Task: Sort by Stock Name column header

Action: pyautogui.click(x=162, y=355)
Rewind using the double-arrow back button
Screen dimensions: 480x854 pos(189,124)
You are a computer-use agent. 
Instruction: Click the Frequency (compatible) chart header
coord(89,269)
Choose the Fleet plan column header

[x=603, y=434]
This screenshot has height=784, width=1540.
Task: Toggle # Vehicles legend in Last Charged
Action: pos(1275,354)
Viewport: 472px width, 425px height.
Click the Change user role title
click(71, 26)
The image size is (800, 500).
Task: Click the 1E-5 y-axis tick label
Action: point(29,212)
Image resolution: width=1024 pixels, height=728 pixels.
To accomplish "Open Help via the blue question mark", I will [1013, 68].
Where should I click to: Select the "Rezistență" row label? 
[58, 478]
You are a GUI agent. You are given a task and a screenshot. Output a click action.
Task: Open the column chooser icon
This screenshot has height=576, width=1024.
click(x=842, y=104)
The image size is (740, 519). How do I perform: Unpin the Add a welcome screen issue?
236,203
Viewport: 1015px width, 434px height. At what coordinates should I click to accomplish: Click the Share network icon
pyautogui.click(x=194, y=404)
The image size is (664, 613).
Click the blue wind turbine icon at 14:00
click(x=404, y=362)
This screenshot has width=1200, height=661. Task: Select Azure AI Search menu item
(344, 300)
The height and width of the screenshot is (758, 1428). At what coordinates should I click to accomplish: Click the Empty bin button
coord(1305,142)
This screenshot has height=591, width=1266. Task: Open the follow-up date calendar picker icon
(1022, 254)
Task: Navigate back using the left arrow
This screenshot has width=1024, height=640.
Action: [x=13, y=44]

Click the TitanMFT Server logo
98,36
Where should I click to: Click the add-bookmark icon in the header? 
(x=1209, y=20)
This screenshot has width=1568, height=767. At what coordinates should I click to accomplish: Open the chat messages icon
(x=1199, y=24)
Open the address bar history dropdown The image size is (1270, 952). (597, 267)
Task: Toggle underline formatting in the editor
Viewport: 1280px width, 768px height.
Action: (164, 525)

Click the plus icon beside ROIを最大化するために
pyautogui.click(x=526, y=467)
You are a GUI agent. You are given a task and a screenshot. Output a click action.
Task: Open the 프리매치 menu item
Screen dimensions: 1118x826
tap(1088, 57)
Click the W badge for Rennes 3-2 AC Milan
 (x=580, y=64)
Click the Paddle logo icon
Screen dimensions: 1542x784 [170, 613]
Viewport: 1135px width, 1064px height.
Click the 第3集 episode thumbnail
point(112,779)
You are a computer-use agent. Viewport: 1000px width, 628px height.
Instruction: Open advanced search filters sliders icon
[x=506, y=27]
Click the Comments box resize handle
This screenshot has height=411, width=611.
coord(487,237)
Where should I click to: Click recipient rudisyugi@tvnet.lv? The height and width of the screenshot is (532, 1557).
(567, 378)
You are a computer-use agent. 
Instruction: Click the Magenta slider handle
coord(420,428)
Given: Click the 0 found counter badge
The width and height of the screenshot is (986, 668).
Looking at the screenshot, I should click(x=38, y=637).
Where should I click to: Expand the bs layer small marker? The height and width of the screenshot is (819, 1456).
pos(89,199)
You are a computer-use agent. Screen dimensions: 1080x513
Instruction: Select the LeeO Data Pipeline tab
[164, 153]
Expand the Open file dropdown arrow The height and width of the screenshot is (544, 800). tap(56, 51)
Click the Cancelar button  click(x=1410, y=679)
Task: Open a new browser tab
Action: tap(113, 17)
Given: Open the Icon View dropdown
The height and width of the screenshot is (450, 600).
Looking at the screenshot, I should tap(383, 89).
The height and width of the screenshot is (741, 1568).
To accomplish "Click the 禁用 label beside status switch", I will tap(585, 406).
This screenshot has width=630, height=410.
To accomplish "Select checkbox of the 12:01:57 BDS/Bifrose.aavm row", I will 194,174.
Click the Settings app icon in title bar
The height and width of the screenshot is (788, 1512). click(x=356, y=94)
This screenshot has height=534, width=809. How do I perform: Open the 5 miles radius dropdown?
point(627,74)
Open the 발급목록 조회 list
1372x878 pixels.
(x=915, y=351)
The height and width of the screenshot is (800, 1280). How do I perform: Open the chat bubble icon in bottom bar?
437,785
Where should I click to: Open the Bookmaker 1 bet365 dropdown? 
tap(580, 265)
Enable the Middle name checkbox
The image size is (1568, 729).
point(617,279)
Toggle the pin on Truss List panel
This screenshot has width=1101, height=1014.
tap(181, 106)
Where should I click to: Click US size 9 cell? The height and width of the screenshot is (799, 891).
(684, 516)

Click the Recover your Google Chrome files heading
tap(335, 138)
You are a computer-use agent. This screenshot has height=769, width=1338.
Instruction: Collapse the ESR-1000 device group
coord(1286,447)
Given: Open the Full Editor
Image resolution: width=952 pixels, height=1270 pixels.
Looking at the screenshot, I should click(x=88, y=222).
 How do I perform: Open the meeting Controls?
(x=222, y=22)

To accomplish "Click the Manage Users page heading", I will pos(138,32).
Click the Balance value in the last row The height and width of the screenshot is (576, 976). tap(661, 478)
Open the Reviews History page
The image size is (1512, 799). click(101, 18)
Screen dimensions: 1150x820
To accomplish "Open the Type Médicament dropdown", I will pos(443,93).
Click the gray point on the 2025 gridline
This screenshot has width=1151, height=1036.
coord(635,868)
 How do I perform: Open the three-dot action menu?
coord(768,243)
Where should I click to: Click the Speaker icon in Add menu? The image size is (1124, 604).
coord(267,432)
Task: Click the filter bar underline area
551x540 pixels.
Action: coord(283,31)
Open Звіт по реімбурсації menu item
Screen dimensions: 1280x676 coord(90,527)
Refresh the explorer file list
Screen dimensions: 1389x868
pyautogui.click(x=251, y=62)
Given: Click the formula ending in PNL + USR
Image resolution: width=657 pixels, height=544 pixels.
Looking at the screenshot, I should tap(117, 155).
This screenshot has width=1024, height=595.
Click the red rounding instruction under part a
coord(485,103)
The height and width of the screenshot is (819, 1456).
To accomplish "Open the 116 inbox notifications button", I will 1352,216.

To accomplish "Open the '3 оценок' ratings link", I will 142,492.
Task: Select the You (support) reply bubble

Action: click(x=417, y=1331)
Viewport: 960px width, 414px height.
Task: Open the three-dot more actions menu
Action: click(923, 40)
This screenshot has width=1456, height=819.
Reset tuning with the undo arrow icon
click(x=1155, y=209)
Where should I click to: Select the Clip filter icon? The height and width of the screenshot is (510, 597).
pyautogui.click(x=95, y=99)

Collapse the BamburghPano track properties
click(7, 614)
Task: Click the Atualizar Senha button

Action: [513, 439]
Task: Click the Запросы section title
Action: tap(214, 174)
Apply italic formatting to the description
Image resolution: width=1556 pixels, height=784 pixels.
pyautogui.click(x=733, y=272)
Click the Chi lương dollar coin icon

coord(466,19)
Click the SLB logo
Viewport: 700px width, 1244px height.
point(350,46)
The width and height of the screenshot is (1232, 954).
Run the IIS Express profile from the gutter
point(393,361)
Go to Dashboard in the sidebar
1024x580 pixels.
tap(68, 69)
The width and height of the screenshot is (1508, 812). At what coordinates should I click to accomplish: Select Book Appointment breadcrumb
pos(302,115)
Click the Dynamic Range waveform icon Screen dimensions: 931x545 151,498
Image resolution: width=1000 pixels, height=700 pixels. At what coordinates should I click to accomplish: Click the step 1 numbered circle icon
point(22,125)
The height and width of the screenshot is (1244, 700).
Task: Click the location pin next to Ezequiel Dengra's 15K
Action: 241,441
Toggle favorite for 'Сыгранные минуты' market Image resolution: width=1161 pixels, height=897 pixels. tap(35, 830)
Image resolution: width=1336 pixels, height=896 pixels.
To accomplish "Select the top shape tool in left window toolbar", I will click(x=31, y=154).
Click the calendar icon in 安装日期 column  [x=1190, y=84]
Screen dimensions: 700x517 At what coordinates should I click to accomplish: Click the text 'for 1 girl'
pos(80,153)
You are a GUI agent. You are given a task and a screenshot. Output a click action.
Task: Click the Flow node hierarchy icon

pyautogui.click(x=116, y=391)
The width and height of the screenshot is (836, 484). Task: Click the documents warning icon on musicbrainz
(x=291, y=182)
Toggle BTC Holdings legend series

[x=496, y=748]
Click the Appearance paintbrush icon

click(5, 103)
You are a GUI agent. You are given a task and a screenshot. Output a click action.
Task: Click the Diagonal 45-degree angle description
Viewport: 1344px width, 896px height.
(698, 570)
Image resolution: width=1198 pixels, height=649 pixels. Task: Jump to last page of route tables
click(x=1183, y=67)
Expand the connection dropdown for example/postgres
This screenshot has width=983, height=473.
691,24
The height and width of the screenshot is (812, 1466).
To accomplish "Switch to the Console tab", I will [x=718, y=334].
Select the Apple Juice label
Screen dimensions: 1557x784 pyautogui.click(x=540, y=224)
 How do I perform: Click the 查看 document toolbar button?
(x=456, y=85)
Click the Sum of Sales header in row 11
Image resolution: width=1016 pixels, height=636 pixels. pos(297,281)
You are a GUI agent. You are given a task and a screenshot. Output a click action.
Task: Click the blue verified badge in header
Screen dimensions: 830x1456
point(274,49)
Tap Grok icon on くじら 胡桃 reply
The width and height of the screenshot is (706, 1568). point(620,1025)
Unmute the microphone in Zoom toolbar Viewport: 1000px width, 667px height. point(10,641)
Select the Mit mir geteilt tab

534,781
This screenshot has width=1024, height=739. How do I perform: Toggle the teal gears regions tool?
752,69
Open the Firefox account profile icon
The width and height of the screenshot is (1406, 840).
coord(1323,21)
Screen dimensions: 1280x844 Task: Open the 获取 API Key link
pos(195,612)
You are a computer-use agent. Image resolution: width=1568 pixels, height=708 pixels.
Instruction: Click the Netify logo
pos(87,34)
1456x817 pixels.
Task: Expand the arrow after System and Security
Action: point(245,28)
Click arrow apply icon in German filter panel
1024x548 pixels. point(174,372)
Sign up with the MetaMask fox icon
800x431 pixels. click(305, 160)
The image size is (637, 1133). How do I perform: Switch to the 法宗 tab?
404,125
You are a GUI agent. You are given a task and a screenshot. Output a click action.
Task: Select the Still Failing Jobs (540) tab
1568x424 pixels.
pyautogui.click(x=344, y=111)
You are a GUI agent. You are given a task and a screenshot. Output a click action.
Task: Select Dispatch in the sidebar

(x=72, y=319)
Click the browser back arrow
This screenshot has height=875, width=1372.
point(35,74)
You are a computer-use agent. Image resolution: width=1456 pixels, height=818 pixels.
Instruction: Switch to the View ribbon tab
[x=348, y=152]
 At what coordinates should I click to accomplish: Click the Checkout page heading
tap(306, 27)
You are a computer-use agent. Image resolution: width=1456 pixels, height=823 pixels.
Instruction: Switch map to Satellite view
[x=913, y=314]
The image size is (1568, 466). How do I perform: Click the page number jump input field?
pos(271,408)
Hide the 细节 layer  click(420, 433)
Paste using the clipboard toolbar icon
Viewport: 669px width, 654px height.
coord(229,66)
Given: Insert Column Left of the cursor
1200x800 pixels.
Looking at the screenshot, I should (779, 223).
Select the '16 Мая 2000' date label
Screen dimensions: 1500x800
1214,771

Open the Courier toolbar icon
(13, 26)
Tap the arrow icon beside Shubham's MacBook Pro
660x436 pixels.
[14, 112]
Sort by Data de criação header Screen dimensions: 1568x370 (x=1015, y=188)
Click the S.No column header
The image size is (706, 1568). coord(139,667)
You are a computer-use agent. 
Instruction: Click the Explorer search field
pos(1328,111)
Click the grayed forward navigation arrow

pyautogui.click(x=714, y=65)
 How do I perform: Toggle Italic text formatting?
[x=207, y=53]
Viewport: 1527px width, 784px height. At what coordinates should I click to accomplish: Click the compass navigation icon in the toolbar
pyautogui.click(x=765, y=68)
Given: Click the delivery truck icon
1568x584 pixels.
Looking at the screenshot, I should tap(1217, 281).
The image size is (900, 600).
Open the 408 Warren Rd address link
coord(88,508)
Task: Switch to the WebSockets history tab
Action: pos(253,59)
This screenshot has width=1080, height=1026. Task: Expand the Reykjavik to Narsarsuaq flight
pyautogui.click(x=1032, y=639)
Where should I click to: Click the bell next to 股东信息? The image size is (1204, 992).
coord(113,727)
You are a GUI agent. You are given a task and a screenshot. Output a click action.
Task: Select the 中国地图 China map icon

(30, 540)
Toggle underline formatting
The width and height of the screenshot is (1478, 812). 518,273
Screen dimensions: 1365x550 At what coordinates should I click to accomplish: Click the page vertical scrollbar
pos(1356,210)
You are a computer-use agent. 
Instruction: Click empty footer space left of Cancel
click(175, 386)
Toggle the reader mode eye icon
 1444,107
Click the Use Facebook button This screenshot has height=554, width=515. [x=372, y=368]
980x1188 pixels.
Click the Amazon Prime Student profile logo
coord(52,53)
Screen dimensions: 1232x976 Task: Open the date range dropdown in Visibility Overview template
_ _ _ _ _
## BRIEF
Reproduce the entries from the line with "Click the Dynamic" to the line with "Click the calendar", swapping "icon" for "symbol" and changing nothing else.

## SOLUTION FOR THIS EXERCISE
Click the Dynamic Range waveform symbol Screen dimensions: 931x545 151,498
Image resolution: width=1000 pixels, height=700 pixels. At what coordinates should I click to accomplish: Click the step 1 numbered circle symbol
point(22,125)
The height and width of the screenshot is (1244, 700).
Task: Click the location pin next to Ezequiel Dengra's 15K
Action: 241,441
Toggle favorite for 'Сыгранные минуты' market Image resolution: width=1161 pixels, height=897 pixels. tap(35, 830)
Image resolution: width=1336 pixels, height=896 pixels.
To accomplish "Select the top shape tool in left window toolbar", I will click(x=31, y=154).
Click the calendar symbol in 安装日期 column  [x=1190, y=84]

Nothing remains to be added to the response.